Influential Shiite cleric Moqtada Sadr on Wednesday criticized the codename given to a military operation in Sunni areas of Iraq, warning that it risked fanning the flames of sectarianism, according to AFP.
The Hashed al-Shaabi, an umbrella for mostly Shiite militias and volunteers, on Tuesday launched an operation aimed at severing the Islamic State jihadist group's supply lines in Anbar province.
They named the offensive, in which regular government forces are also taking part, "Operation Labaik ya Hussein", which roughly translates as "We are at your service, Hussein" and refers to one of Shiite Islam's most revered imams.
"This name is going to be misunderstood, there's no doubt," said Sadr in a statement presented as an answer to a question by a religious student.
"Hussein is a national symbol and a prince of jihad… but we don't want him to be used by the other side to claim this is a sectarian war," he said.
Sadr, whose own paramilitary organization Saraya al-Salam is involved in operations against ISIS, said names such as "Labaik ya Salaheddin" or "Labaik ya Anbar" would have been more appropriate.
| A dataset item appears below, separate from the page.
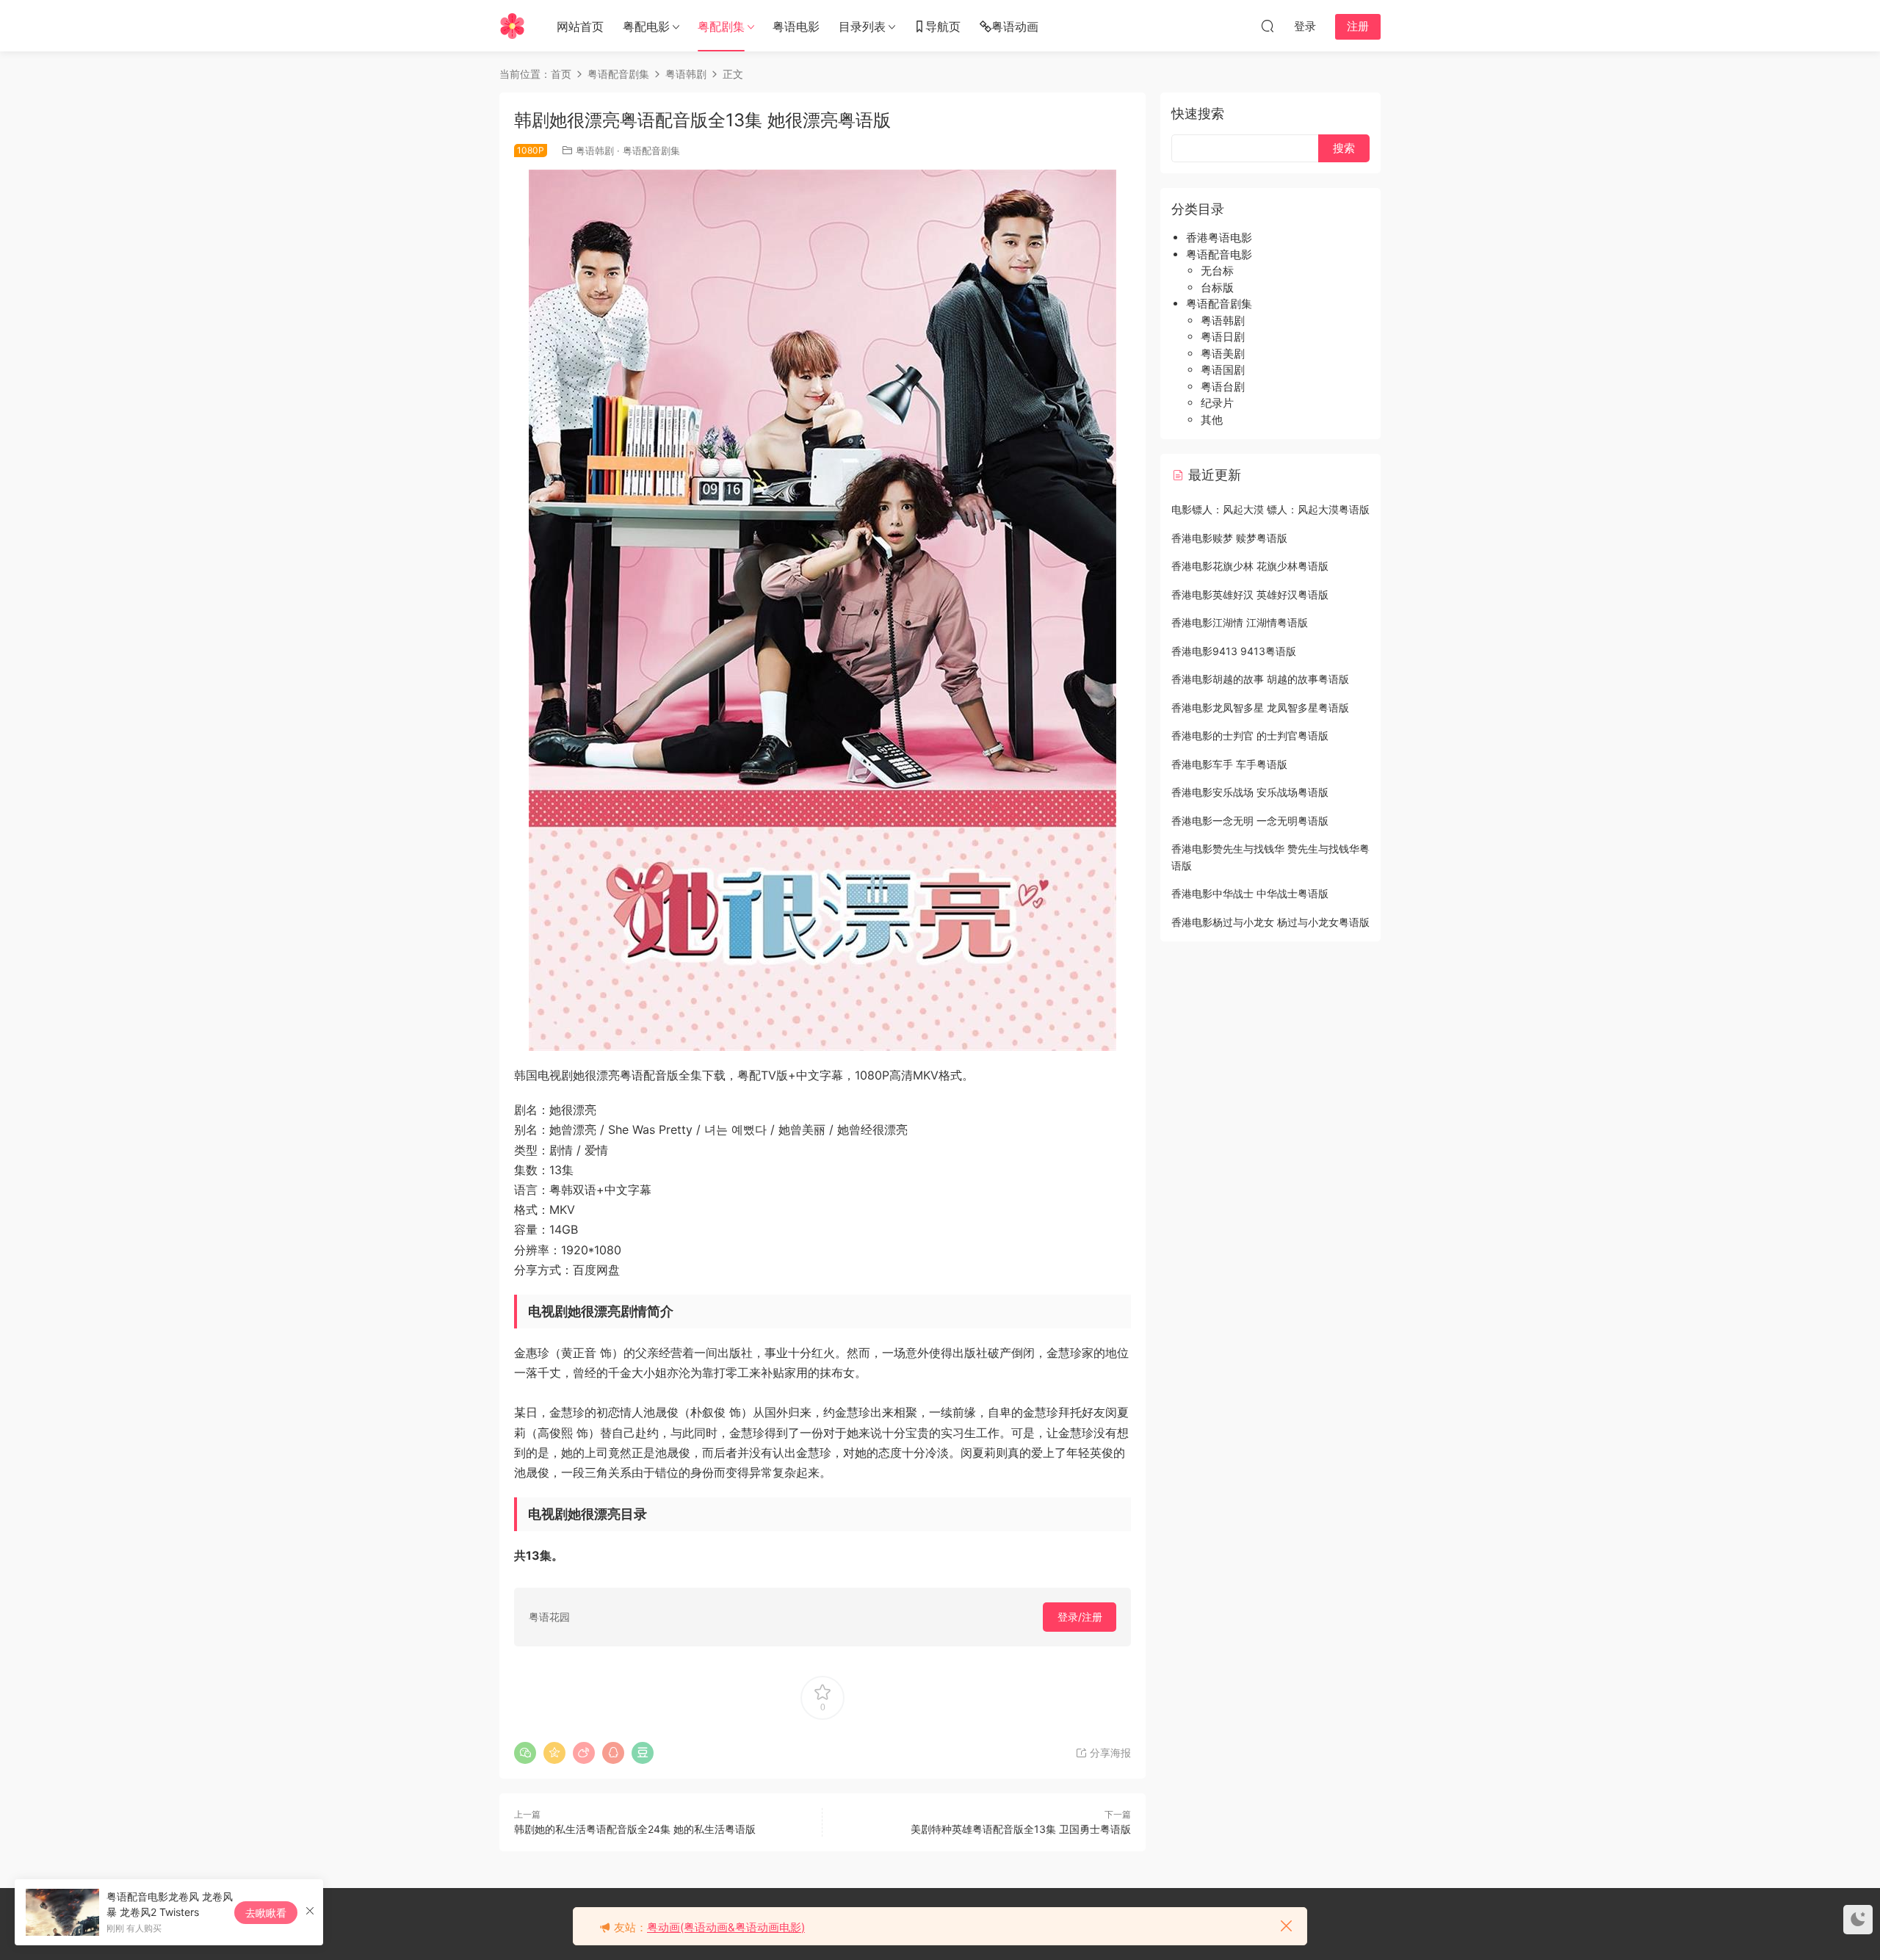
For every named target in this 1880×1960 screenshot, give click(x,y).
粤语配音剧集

Prime Minister Haider al-Abadi had been reluctant to send the Hashed al-Shaabi to Anbar but was left with little choice because of the poor performance of Iraq's regular forces when ISIS took Anbar's provincial capital of Ramadi on May 17.
With US backing, he had favored training up local tribal forces to be incorporated in the Hashed, a solution seen as more palatable to the
province's overwhelmingly Sunni population.
The Pentagon also expressed its disappointment at the operation's codename, describing it as "unhelpful."
Abadi, who faces criticism from his own camp for reaching out to Iraq's Sunni minority, has yet to comment on the controversy.